At this point we were so tired that we just crashed on to the bed, but it was a very light sleep that was often broken because of the unfamiliar setting, and also at one stage because of the sounds of the nearby mosque versus Khe Sanh being belted out from the party on the street below. It was quite surreal.
After a while we realised we weren't going to get a decent sleep so we forced ourselves to get up, which was easier said than done. We headed further down the street away from the party and had dinner. Dinner was ok, although it was a bit more expensive than we expected, but it was at this point that we started to feel settled. The young waiter taught us how to say thank you in Turkish (pronounced tea-sugar-edarum).
We didn't join the party after dinner, but instead we headed upstairs to our room to wait on the call from the boys announcing their arrival.
It wasn't long until the call came, and I thought the boys were at the hostel we had mistakenly gone to earlier, when actually they were downstairs. So I directed them the wrong way!
Beck and I headed out to find them which didn't take long. We spotted them at the end of a dark street with footy in tow which Chocolate kicked in our direction. Beck duly took an impressive mark, showing off the benefits of having three brothers.
It was great to see the boys, Razi, Az, Chocolate and Chriso. By all accounts they had a fairly trouble free flight over to Istanbul, although they did say that the vodka was quite strong.
The plan was to have a couple of beers and then go to bed, but.....
It proved to be too much fun catching up with the boys. The place we were staying at had a little bar that was pumping out all the old crowd favourites. The place was full of Aussies and Kiwis and just when the party was rocking it's hardest the lights went out completely, and didn't come back on. It seemed that many of the places on the street were in the same position, but we managed to find a bar upstairs across the road that hadn't been affected.
There was still plenty of Aussies and Kiwis here as well, with many wearing footy or rugby jumpers as well, and there were locals as well. The main attraction in the bar was a belly dancer who was young and in good shape, and wasn't shy in approaching any of the guys that came into the bar. None of the boys were prepared to dance with her, although Mad Az charmed her as only he can by suggesting they had a similar gap between their front teeth! This girl seemed to be a contradiction to the conservation nature we had observed in Turkish culture up until now.
The locals seemed more than friendly and while Chriso and I held up the bar the others shared banter with the locals. Chriso had fallen asleep at this point so I bought him a fire-water to perk him up. That it did and we proceeded to ring people back home, but we didn't manage to get a hold of anyone for some reason. We did however leave a message on Ginko's phone that we got on the wrong flight and were now stranded in Belgrade.
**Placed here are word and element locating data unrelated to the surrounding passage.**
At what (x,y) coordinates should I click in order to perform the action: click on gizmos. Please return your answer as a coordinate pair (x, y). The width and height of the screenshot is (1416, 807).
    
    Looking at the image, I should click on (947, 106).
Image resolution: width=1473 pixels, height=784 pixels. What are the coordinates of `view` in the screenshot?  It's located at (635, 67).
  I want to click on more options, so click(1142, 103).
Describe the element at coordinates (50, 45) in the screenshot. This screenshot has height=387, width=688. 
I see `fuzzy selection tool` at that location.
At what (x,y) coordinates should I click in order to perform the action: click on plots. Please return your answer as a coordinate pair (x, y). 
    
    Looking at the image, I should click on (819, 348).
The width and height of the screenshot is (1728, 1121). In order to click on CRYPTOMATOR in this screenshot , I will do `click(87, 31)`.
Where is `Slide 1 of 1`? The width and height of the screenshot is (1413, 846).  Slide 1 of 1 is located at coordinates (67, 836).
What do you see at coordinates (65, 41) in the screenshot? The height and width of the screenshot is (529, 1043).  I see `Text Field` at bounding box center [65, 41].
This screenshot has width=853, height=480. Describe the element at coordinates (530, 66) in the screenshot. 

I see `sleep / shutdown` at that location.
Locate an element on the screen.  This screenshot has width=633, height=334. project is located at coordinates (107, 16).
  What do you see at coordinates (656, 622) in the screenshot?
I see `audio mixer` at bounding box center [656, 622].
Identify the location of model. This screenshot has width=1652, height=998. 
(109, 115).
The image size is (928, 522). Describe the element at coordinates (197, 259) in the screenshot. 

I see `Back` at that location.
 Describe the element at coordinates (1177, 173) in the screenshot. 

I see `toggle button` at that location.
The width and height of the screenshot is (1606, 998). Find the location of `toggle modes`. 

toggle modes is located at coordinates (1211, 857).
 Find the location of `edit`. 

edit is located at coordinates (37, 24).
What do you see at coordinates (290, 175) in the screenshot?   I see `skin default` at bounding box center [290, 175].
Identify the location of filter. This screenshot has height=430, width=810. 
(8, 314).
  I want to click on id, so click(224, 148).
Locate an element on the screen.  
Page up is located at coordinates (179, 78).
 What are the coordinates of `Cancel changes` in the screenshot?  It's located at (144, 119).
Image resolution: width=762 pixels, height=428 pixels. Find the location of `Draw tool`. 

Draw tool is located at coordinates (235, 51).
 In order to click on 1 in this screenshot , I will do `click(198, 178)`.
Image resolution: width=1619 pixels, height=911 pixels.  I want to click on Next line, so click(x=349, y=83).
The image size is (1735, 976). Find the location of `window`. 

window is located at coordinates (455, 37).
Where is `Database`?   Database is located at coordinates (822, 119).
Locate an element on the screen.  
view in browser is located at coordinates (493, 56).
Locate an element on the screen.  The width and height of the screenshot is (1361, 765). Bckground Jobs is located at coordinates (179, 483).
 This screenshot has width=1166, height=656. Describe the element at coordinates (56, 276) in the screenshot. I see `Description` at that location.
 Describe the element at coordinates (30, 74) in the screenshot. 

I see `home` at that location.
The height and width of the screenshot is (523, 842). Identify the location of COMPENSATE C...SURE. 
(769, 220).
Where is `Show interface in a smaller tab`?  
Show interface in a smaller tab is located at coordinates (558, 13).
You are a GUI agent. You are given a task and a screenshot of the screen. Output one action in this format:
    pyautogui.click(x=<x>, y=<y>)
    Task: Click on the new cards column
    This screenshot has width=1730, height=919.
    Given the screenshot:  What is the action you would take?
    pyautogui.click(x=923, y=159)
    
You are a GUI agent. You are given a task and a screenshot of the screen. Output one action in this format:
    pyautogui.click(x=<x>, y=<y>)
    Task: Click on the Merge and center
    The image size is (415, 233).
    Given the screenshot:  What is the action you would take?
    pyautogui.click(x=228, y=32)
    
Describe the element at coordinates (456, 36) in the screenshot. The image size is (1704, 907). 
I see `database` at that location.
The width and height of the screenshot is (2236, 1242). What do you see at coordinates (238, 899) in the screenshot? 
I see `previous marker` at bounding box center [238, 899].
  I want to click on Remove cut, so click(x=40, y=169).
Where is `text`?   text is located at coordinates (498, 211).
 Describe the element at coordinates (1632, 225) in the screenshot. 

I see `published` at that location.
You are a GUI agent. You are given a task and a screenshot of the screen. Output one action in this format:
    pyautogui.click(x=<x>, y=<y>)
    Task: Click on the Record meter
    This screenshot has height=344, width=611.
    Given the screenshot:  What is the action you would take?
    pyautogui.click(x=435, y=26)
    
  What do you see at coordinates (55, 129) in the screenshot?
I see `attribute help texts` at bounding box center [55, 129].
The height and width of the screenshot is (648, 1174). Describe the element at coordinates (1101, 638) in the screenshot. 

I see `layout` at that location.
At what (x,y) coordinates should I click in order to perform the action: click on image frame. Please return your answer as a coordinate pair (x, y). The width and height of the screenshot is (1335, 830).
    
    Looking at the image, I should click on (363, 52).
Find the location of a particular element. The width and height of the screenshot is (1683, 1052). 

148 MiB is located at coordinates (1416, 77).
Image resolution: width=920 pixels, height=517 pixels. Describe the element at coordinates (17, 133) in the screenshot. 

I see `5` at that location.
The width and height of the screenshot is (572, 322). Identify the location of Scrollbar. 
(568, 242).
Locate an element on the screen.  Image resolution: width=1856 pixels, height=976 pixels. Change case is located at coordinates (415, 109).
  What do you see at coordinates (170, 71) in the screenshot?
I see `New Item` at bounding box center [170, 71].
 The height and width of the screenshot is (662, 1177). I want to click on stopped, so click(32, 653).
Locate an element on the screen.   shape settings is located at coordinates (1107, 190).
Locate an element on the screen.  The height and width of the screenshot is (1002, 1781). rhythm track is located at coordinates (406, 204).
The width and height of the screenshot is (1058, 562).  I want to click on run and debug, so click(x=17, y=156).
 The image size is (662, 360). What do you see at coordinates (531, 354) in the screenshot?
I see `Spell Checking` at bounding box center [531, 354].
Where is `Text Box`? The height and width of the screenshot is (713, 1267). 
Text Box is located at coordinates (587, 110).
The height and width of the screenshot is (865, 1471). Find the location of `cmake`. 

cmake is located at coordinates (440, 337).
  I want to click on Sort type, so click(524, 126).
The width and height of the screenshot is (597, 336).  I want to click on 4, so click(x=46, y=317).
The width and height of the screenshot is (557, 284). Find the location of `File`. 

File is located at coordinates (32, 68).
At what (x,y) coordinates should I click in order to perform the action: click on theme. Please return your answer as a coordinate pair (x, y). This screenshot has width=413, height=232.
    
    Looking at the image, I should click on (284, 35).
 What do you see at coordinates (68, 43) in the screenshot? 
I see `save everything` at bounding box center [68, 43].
While this was going on we missed the locals treading the fine line between having fun and being friendly, and taking the 'mickey' out of us. There was too many 'Aussie', 'Aussie', 'Aussies' coming from the locals, and when one of them threw a bucket of ice water over Az that confirmed it. Az makes friends anywhere and everywhere with his huge smile and genuine interest in people, so when this happened we were straight out of there and back to the hostel.
The party had re-started at the hostel, but now it was downstairs. It wasn't as packed as earlier, but we all made up for the drop in numbers that's for sure. Unfortunately the camera was dropped during the festivities. All nights have to come to an end at some stage, so when Chocolate gave Chriso a goodnight kiss it wasn't long before we all staggered off to bed.